Pour toutes ces raisons et au premier chef, pour avoir souillé, saboté, foulé au pied les trois principes fondamentaux de la République, aussi bien la liberté, que l’égalité et la fraternité, vous méritez la déchéance de nationalité évidement accompagnée d’un OQTF (Ordre de Quitter le Territoire Français) et d’une IRTF (Interdiction de Retour sur le Territoire Français), ces mesures que vous savez distribuer si généreusement.
Voici l’avion pour effectuer le vol que nous vous offrons. Il m’a semblé que la destination de la Libye semblait la plus appropriée. Vous avez investi beaucoup d’argent français pour que les libyens puissent vous accueillir et vous retenir chez eux. Je ne doute pas qu’ils sauront utiliser une partie de cet argent pour vous réserver un accueil digne.
Évidemment, il y a le risque que votre avion s’abîme en Méditerranée et que vous vous trouviez dans l’immensité des flots sans rien que la mer autour.
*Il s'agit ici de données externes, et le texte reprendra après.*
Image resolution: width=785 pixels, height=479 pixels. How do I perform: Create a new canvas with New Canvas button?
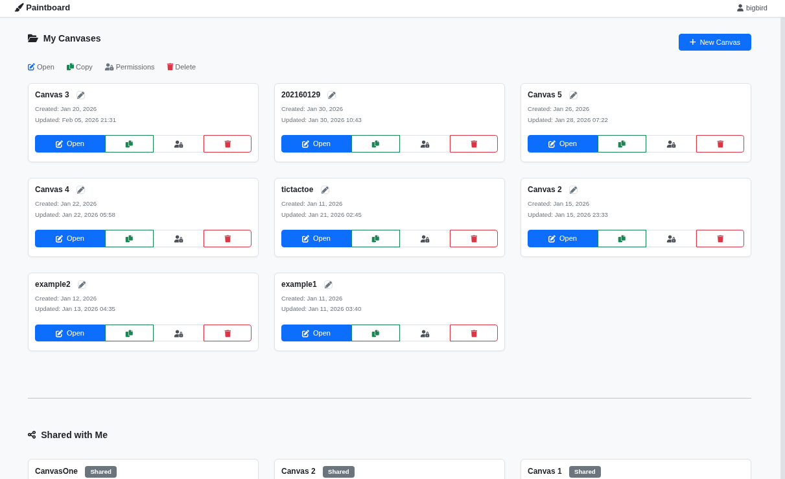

Peut-être alors la panique, l’effroi intense s’empareront-ils de vous et comprendrez-vous ce que toutes ces personnes ont pu éprouver. Et malheureusement pas de bateau humanitaire pour vous secourir : vous et vos collègues de tous les gouvernements d’Europe vous êtes suffisamment employés à criminaliser leur action et à la rendre impossible. Il restait bien l’Aquarius jusqu’il y a peu, mais, coincé à quai par vos mesures quand il serait si simple de lui accorder un pavillon, il ne pourra venir à votre rencontre.
Alors ? Alors je ne vous souhaite pas cette fin atroce, connue depuis le début de l’année, grâce à vous, par plus de 1 700 personnes, venues rejoindre au fond de cette Méditerranée leurs dizaines de milliers de frères et sœurs. Mais n’ayez crainte, il y aura bien une des frégates offertes par l’Italie à la Libye pour venir vous repêcher.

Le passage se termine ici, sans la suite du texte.